__WORK TO COMPLETE__
Beginning with the opening line, restate the following material exactly, up through the line that contains "Given: Select the weapons pistol tab icon".

##### RECORDED INFORMATION

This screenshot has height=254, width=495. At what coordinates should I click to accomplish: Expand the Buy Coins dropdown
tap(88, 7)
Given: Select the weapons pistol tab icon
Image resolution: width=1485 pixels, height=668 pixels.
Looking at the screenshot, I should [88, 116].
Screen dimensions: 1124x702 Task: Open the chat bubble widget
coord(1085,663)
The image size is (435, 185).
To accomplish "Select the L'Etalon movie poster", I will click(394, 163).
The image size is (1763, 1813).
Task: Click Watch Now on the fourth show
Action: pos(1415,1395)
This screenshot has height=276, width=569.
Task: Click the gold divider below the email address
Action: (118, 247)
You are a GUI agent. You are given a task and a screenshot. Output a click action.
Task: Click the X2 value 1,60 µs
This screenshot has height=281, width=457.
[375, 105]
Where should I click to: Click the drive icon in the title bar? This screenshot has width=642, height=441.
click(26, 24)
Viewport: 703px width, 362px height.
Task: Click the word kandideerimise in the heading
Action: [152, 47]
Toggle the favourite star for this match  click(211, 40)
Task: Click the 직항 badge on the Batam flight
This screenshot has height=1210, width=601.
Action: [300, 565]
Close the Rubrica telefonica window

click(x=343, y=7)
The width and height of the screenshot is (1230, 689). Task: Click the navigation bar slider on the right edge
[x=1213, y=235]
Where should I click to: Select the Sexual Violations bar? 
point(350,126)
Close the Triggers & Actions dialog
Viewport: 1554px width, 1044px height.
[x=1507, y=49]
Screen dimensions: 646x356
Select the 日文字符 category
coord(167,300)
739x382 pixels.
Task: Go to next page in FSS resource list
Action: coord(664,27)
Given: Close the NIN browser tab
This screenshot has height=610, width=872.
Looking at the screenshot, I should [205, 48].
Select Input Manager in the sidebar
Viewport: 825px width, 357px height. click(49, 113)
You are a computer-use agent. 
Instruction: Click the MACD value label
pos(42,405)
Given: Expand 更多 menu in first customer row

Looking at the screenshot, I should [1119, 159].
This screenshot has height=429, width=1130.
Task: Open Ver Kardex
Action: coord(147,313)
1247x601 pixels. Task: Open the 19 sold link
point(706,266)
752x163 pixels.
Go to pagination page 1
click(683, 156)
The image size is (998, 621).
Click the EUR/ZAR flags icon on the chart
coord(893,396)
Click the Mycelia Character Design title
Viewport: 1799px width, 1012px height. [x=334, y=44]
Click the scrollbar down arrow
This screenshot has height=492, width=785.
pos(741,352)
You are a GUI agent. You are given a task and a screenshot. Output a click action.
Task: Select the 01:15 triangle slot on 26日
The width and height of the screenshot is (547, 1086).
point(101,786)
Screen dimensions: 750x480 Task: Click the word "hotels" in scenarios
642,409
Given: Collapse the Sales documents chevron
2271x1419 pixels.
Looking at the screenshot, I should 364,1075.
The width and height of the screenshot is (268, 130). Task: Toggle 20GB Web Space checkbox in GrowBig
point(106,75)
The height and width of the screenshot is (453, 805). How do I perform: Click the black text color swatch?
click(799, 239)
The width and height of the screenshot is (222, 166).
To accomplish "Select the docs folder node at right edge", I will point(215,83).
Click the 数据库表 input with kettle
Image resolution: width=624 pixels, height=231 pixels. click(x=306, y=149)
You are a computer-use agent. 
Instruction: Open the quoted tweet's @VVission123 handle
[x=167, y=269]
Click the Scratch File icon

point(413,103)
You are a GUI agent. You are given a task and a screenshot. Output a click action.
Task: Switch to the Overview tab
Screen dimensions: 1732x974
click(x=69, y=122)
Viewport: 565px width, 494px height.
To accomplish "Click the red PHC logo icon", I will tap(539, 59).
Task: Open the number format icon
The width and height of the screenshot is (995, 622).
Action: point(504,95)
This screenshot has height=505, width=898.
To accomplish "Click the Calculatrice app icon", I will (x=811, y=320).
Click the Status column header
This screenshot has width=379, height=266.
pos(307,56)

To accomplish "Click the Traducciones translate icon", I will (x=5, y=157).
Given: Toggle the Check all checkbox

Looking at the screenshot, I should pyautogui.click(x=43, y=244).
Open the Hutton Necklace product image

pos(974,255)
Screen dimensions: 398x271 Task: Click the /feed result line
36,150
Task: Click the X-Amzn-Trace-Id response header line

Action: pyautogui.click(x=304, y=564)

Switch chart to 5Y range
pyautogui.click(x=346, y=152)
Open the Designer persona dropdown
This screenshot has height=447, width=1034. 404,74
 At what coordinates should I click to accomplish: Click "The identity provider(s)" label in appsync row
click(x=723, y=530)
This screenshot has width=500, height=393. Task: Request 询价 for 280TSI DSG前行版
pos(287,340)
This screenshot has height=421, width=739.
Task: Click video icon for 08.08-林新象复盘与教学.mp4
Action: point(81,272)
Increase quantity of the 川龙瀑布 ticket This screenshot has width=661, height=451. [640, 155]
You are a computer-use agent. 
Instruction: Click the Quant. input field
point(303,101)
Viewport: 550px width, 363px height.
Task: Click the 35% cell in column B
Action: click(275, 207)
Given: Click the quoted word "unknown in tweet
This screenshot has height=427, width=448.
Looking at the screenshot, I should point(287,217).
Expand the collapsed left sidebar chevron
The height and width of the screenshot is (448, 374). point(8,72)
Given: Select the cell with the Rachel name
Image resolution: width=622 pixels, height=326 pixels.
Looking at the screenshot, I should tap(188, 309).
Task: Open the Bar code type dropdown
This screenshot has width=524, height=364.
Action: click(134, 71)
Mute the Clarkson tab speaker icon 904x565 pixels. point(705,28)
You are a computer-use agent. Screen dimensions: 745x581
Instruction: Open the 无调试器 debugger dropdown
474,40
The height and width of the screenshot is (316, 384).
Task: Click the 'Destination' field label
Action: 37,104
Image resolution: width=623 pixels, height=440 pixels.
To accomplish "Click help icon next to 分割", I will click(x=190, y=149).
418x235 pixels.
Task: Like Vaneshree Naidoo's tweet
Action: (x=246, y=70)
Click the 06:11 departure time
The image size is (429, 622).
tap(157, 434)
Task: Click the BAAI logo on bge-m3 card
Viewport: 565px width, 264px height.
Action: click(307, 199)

##########

__RESULT BELOW__
This screenshot has height=254, width=495. At what coordinates should I click to accomplish: Expand the Buy Coins dropdown
tap(88, 7)
Given: Select the weapons pistol tab icon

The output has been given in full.